• _Written tasks_
[A] Please sum up the blog post about feeling sick on camp duty in two sentences.
[B] Write what comes next in the blog post about feeling sick on camp duty, starting right after its final sentence.

• _Text passage_
Sunday, November 15, 2009
i m just really thankful today.
yesterday i wasnt feeling good. i had a cough and a flu and headache. i was feeling mildly warm. and though perhaps my flu, fever cough combi that usually takes me out of action for 3 days was coming. so i told myself. wah. not bad. if i report sick after i book out. i can get 3 days of attend c. then tuesday i wont have to go back to camp to do duty since i m on leave on monday. then i thought. nah. its not very nice. i ll just ask if anyone wants to swoop. if not. i ll just do my duty. even if it means i cant spend the evening with julie. so i took redoxon and drank loads of water.
this morning. when i ended my duty. i was still feeling really crappy. in fact. my throat was worse and my nose was blocked and i had a migraine. so i was thinking. wah. liddat. how to serve. maybe i shouldnt serve. maybe i shouldnt attend service. i shud just go home and rest. but i was like. i ll just sleep awhile, then i ll serve and attend service. anyway. i wont have a chance to do that for the next 3 weeks since i m leaving for thailand. so i slept for 2 hours. woke up at 10. and flew to church from camp.

• _Data section_
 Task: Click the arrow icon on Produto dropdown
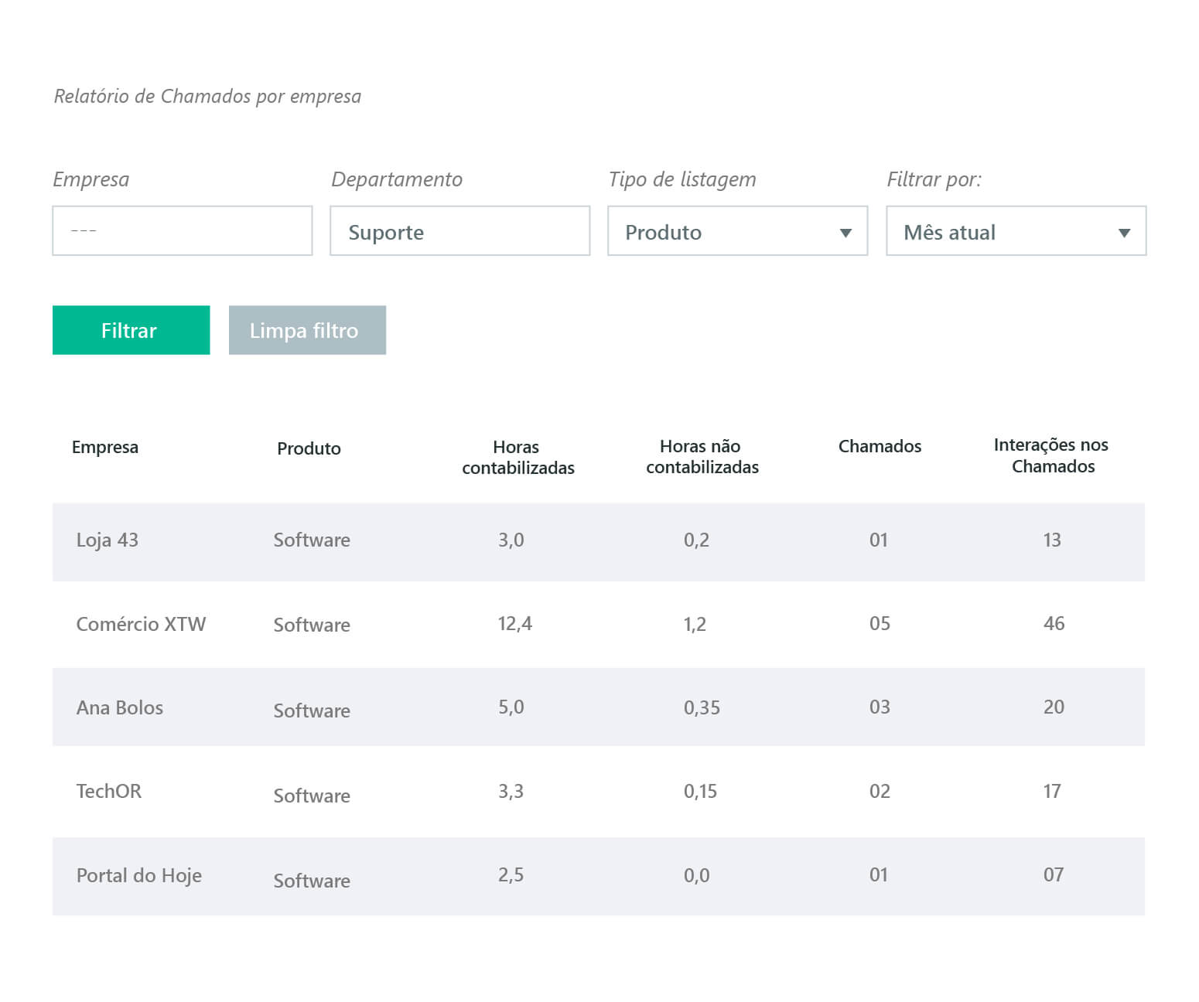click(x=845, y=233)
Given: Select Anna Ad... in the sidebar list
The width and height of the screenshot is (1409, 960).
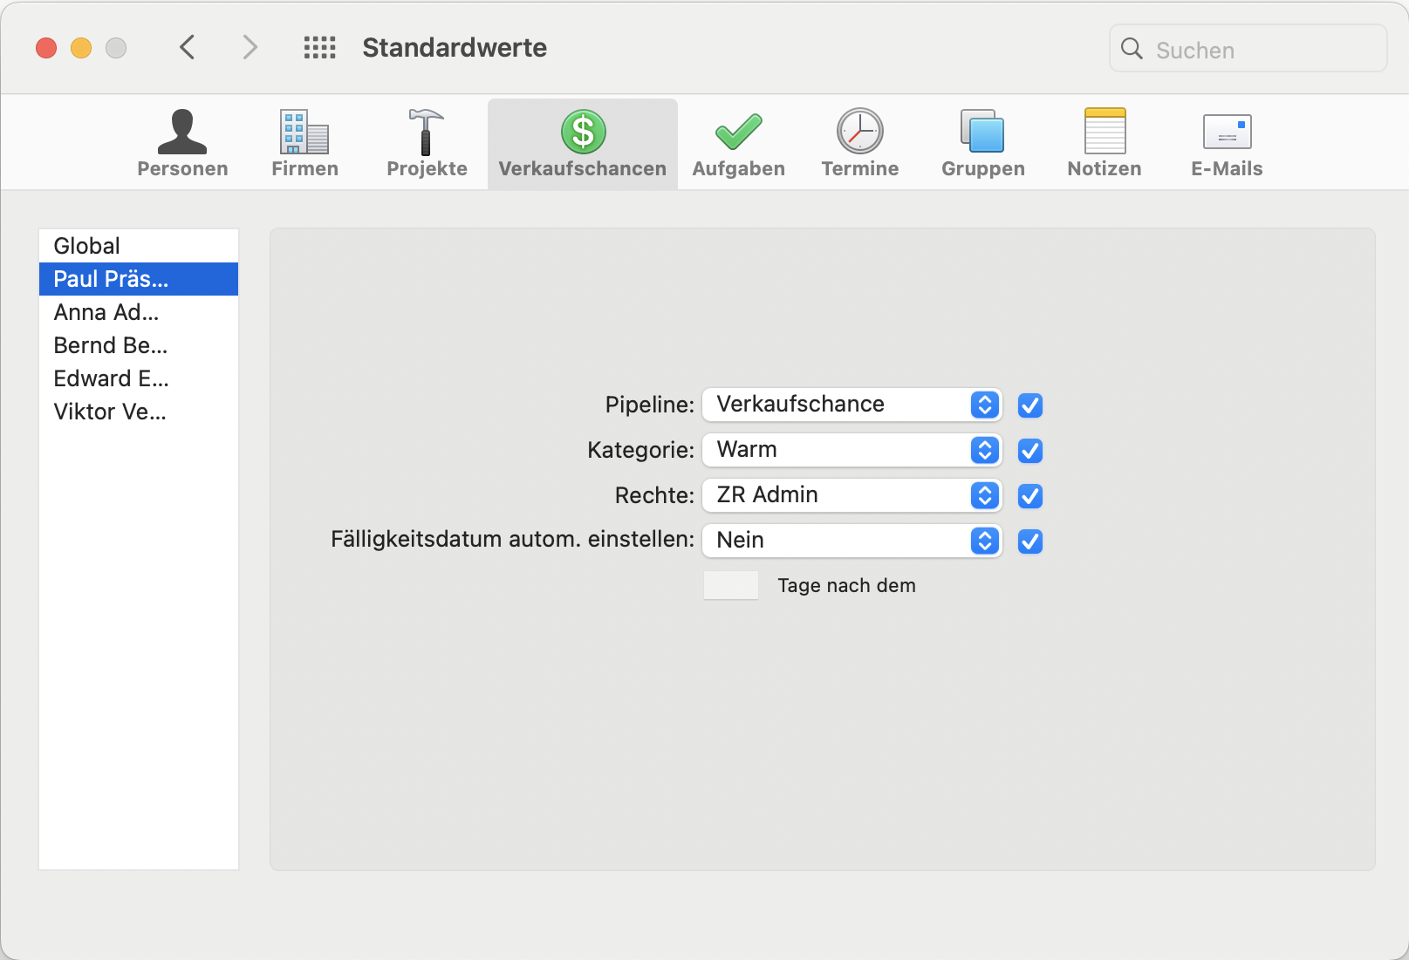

• _Task results_
[A] Feeling ill with a cough, flu and headache, the writer thought about reporting sick after booking out to get three days of attend C, but decided against it and chose to do the duty, even at the cost of the evening with Julie. When the duty ended the next morning and the symptoms were worse, the writer slept for two hours and then went straight from camp to church to serve and attend service, since the trip to Thailand would rule that out for the next three weeks.

[B]
it was so interesting. the second i stepped into church. i stopped sneezing. and i stopped coughing. gradually. my headache left me. i still felt sore and blocked. but during service. i felt like everything was getting better. coupled with the herbal sweets that julie passed me. it was all the perfect remedy. thank God! and thank my dear future-girlfriend. :p
i thought pastor preached a great word today. haha. super relevant to how i have been feeling the entire week. anyway. during my own QT earlier this week, i just felt God calling me into a season of sowing into peoples' lives and striving to love them unconditionally. so i guess servanthood must be a good supplement to have. haha. i served today. was my second time. i was glad that i managed to help this guy out. he had been in church for about a month. chatted with him about church. helped him with choosing a bible. and recommended him some material that was on offer and would bless him. and i just love this feeling when u speak, two examples was when i was on the phone last night with julie and today in attributes, and u feel the spirit of God just come upon u. and as u speak and kinda listen to urself. u just go wow. and thank God that He is speaking thru u and that u can be a vessel that he can use.
well. i thought that today was one of the biggest complements i could receive. before we started serving. we prayed. before that, jiaxuan asked any two of us to pray today. so i was thinking. i wanna pray. i wanna confess the word of God. hopefully i can bless someone. so something stirred in my spirit and i prayed. it was short cus obviously i havent practiced alot and i need to pray more. but afterwards, while we were in the shop.
kelvin asked me, "hey, have u been in church for a long time."
i was like "yeah, pretty ok la. i think its about slightly more than 5 years now." and he was like, "hmm, i thought so."
then i was like "why do u ask?"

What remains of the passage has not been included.